On Thursday, Apple Inc AAPL provided a lackluster outlook for its hardware business as it reported quarterly earnings that were weighted down by slower device sales. While Microsoft Corporation MSFT impressed with its latest report, Apple joined Alphabet GOOG in disappointing analysts despite delivering strong quarterly figures as space was left for growth-related concerns. Although Apple topped revenue and profit estimates, its revenue contracted for fourth straight quarter, a stretch it hasn’t made before it launched the iPhone back in 2007. Shares fell as executives implied that the tech titan may not return to growth during the holiday quarter.
Quarterly Highlights
During the September quarter, Apple reported revenue dropped 1% YoY to $89.5 billion, topping LSEG’s estimate of $89.28 billion but still showing that Apple’s revenue continues to shrink as demand for every hardware business except the iPhone declined YoY, with big drops for iPad and Mac segments. Revenue from greater China, its third largest market which includes Hong Kong and Taiwan, is also a reason for concern as it dropped 2.5% to $15.08 billion, missing estimates by $2 billion due to intense competition in the region with Huawei's comeback. The revenue slip came despite an unexpectedly strong acceleration in its services business as well as the iPhone’s return to growth, helping the US consumer tech group withstand the worst effects of weaker consumer demand. However, CFO Luca Maestri noted that revenue would have risen had it not been for a 2 percentage point decline caused by exchange rate moves. Services revenue rose 16.3 per cent in the quarter, double the rate of the preceding three months and well ahead of the 11.4 per cent most analysts had been expecting as it amounted to $22.31 billion, topping LSEG’s estimate of $21.35 billion and being a rare bright spot. The performance boosted Apple’s quarterly gross profit margin 45.2%, which is a new September quarter record and Apple has its licensing deals with Google to thank, along with its Apple Care, iCloud, TV+, etc. A big chunk of the business comes from its deal with Google for the default search engine on its Safari browser which has been highlighted in recent weeks as part of the Department of Justice antitrust case against Google. This year’s payment to Apple is worth an estimated $19 billion. Cook also revealed that Apple had over 1 billion paid subscriptions, including both its own services and apps on the App Store that bill on a recurring basis. Net income for the quarter amounted to $22.96 billion, or $1.46 per share with earnings per share rising 13% to $1.46 thanks to the higher margin from Apple Store sale commissions and the share of search advertising revenue it receives from Google which fueled the services segment.

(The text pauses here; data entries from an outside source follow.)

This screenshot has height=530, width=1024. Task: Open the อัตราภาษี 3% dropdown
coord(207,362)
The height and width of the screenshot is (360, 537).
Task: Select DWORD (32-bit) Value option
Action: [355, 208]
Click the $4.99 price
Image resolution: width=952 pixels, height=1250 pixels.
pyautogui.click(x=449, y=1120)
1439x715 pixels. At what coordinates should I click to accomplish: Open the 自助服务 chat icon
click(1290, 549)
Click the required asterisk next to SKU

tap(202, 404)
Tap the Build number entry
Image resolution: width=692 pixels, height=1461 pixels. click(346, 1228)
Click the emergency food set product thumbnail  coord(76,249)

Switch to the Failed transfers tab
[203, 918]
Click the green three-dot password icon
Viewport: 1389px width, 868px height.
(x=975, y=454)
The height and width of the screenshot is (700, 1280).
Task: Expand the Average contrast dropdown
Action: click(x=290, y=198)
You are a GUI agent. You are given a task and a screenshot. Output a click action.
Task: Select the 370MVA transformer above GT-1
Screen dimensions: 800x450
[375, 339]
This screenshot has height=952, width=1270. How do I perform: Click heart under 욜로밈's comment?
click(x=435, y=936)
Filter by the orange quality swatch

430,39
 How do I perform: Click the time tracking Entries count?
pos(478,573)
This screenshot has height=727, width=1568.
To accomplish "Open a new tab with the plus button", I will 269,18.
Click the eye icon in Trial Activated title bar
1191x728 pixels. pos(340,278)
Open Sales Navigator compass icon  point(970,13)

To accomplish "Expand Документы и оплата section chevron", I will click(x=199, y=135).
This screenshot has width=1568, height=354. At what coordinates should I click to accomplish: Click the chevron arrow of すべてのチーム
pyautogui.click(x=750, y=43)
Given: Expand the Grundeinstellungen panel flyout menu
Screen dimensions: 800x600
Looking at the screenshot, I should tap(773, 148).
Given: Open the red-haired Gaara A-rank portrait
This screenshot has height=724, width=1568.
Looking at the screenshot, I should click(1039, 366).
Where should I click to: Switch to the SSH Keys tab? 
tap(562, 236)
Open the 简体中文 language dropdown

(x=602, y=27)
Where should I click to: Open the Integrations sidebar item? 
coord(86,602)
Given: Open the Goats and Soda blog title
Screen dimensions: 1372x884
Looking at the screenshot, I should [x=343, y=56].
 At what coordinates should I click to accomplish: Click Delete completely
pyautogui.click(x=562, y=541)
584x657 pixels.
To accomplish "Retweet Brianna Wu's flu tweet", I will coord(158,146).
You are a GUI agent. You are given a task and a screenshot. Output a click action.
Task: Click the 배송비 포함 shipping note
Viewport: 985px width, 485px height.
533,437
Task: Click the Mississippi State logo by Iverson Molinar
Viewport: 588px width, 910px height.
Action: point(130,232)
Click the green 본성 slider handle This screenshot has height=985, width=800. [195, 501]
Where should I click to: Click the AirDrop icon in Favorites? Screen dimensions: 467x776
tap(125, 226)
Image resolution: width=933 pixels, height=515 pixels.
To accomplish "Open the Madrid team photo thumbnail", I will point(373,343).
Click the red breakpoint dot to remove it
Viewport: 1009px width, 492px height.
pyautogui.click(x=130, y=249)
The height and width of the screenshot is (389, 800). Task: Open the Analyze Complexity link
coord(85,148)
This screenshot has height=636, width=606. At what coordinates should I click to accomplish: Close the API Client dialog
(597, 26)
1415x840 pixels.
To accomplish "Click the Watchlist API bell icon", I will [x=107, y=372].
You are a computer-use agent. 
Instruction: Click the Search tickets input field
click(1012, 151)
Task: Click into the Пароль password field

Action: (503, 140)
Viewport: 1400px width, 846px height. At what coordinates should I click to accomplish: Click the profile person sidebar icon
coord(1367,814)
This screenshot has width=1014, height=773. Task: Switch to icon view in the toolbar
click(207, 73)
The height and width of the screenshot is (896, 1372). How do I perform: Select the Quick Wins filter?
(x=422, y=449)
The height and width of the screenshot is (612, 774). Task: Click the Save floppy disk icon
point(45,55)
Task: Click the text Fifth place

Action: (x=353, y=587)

Full year results The fiscal year that ended in September ended with Apple’s first revenue decline since a 2 per cent slip in 2019, with sales down 3% at $383.29 billion. Full year gross margins were at a record 44.1%. Although hardware revenue began to stabilise after the first half of the year during which supply shortages and a tormented macroeconomic backdrop dented sales, it wasn’t enough to end the year the year without a further decline. However, CEO Tim Cook spiritedly defended Apple’s position, arguing that the iPhone appeared to gain market share in mainland China and increased sales while the overall market is contracting.
Outlook Was Lower Than What Wall Street Expected
Apple hasn’t provided any official guidance since 2020. But, Maestri did say that he expects flat revenue for the undergoing quarter which will be one week shorter compared to last year’s holiday quarter, disappointing Wall Street analysts that guided for 5% YoY growth. Although last year’s extra week made about 7% of quarterly revenue, Maestri’s expectations does imply that Apple is expecting challenges during the holiday season while facing a continued weakness on the Mac, iPad and Wearables front, despite a relatively positive outlook for iPhone sales.
Apple Is Also Simultaneously Aiming For Box Office And Streaming Glory
Apple has invested heavily on Scorsese’s latest creation, the Flower Moon. When it announced its collaboration with Paramount in 2020, the initial estimate of the film’s production costs were guided in the range between $180 million and $200 million. Bloomberg recently estimated costs of this bold cinema bet rose to about $250 million. Although this hybrid release model is a gamble, Apple’s intent is to convert theater-goers into Apple TV+ subscribers. Even if it results in minor setbacks as viewers might choose the immediate theater experience over waiting 45 days for an Apple TV+ release, Apple is strengthening its footprint in a very competitive industry.
Analysts Were Simply Expecting More From Apple
Last week, Microsoft fueled optimism that Big-Tech is rebounding but Google and Apple toned down the optimism. Alphabet posted Cloud figures that raised concerns that Google is not gaining ground against its larger rivals nor benefiting from AI tailwinds. As for Apple, analysts seem to think that it is lacking a clear path to growth this holiday season as its revenue contracted for the fourth consecutive quarter.
DISCLAIMER: This content is for informational purposes only. It is not intended as investing advice.